> Text block:
# Rant!!



## BWilson (Mar 16, 2010)

I filled out the application for this dog from the "Livingston County Humane Society" and was turned down for adoption because my 5 yr old female isn't spayed! WHAT!! The dog is neutered and therefore we can't breed him. We've had her since she was 10 weeks old and never bred her. Even when we had an intact male with us for 3 years, we didn't breed her. They say it is their "policy" that all dogs in the home must be fixed because of all the unwanted dogs out there. What a load of crap. You can insist the adoptee is to be fixed, but a dog that is not under your control or ownership!? We really wanted to save a rescue GSD but these organizations make it too dang hard, so screw them. We'll just go buy another dog from a breeder. Sorry, just had to get it off my chest. I'm really pissed off about this.
















  
* Magnum
*

*German Shepherd Dog: An adoptable dog in Howell, MI  *

Large • Adult • Male 








 http://www.facebook.com/sharer.php?...-German%20Shepherd%20Dog-Dog-Howell-MI&src=sp 


My name is Magnum. I'm a 6 1/2 year old purebred GSD. I am fine with other animals as well as kids. I have always had some separation issues but my family decided they were unwilling to try to work with me or get me neutered to alleviate some of my anxiety. I am house trained and do need to be kept in a fiberglass only type of crate when left alone. The wire crates are not recommended for dogs with separation anxiety and they can actually be quite dangerous. I am well-trained and have excellent house manners. I have been around all ages of kids, too. I haven't lived with other animals but would do fine in a home with them.


----------



## ponyfarm (Apr 11, 2010)

They have their rules..it makes it very difficult sometimes. Spay/Nueter is usuallly the heart of every rescue tho! But, they can be rude and unwielding. They have a different perspective than us. Keep trying if you want to rescue
I have always done rescues..but this last attempt tried my every nerve and I went out and bought a puppy. (and he is a cutie pie!)


----------



## Shade (Feb 20, 2012)

> Material provided:

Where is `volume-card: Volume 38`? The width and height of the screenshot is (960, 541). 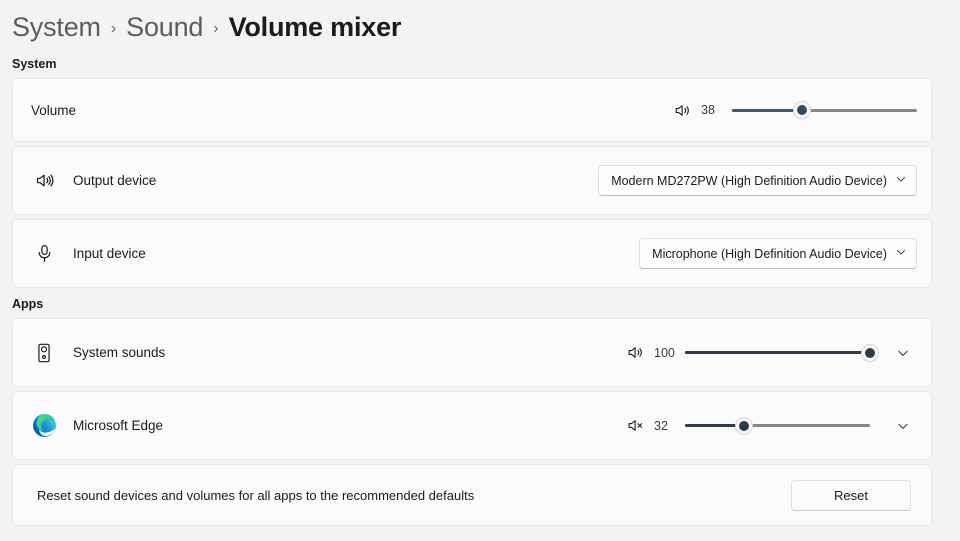 volume-card: Volume 38 is located at coordinates (472, 110).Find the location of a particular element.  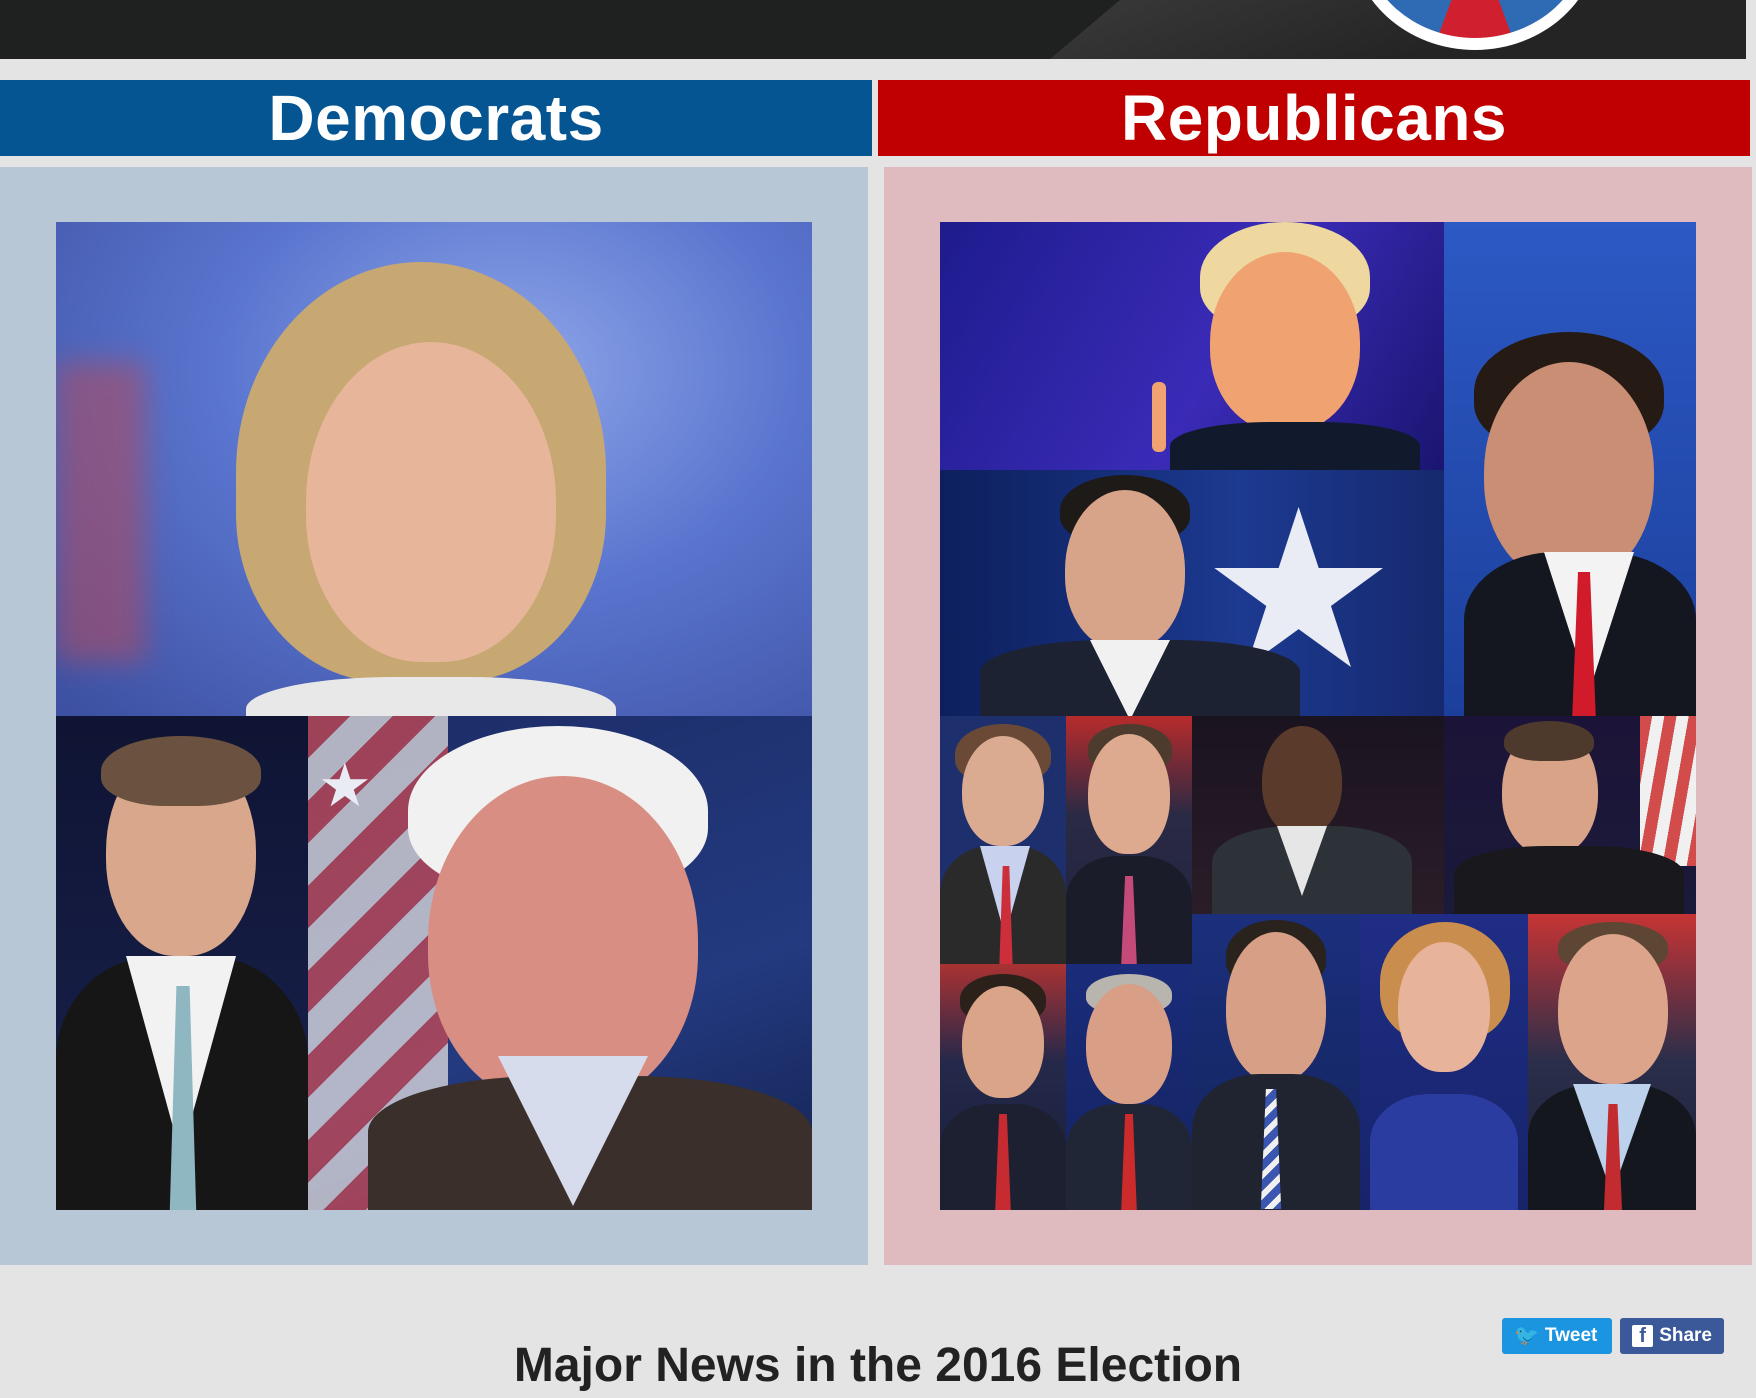

flag-star-icon: ★ is located at coordinates (345, 786).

> Problem 1:
Copy the adoption rant thread from "They have their" to "a cutie pie!)", swapping "puppy" for "pup".
> Problem 2:
Write what follows the last line of the adoption rant thread.

> Expected answer 1:
They have their rules..it makes it very difficult sometimes. Spay/Nueter is usuallly the heart of every rescue tho! But, they can be rude and unwielding. They have a different perspective than us. Keep trying if you want to rescue
I have always done rescues..but this last attempt tried my every nerve and I went out and bought a pup. (and he is a cutie pie!)

> Expected answer 2:
My parents were adopting a kitten from the local humane society, they picked the kitten and were filling out the paperwork when then came to the question regarding declawing. My parents have always declawed their cats and my mom looked at the adoption worker and told her she wanted to declaw her and the worker told her she couldn't adopt her then

My mom actually turned to the worker and said, "so if I just check off the no box, you'll adopt her to me because how on earth are you going to know." The worker just looked at her and said "yes" so my mom checked off the no box saying she wasn't going to declaw her and took her home minutes later. When she was booked for her spay they paid to have her declawed, end of story 

Policies make sense sometimes and not other times, life isn't always black and white


----------



## GsdLoverr729 (Jun 20, 2010)

I'm against declawing. But that's just me. I have no issue with someone else making that decision, it's their choice.
But rescues and shelters can be ridiculous. I say keep trying if you want to rescue


----------



## martemchik (Nov 23, 2010)

Maybe not the most ethical or moral response, but next time just mark that she's spayed. Lucky for you that you have a female and no one can check for sure.


----------



## jakes mom (Feb 29, 2012)

I agree rescues are their own worst enemies at time. My daughter wasn't allowed a dog because she worked 5 hours daily mon-fri.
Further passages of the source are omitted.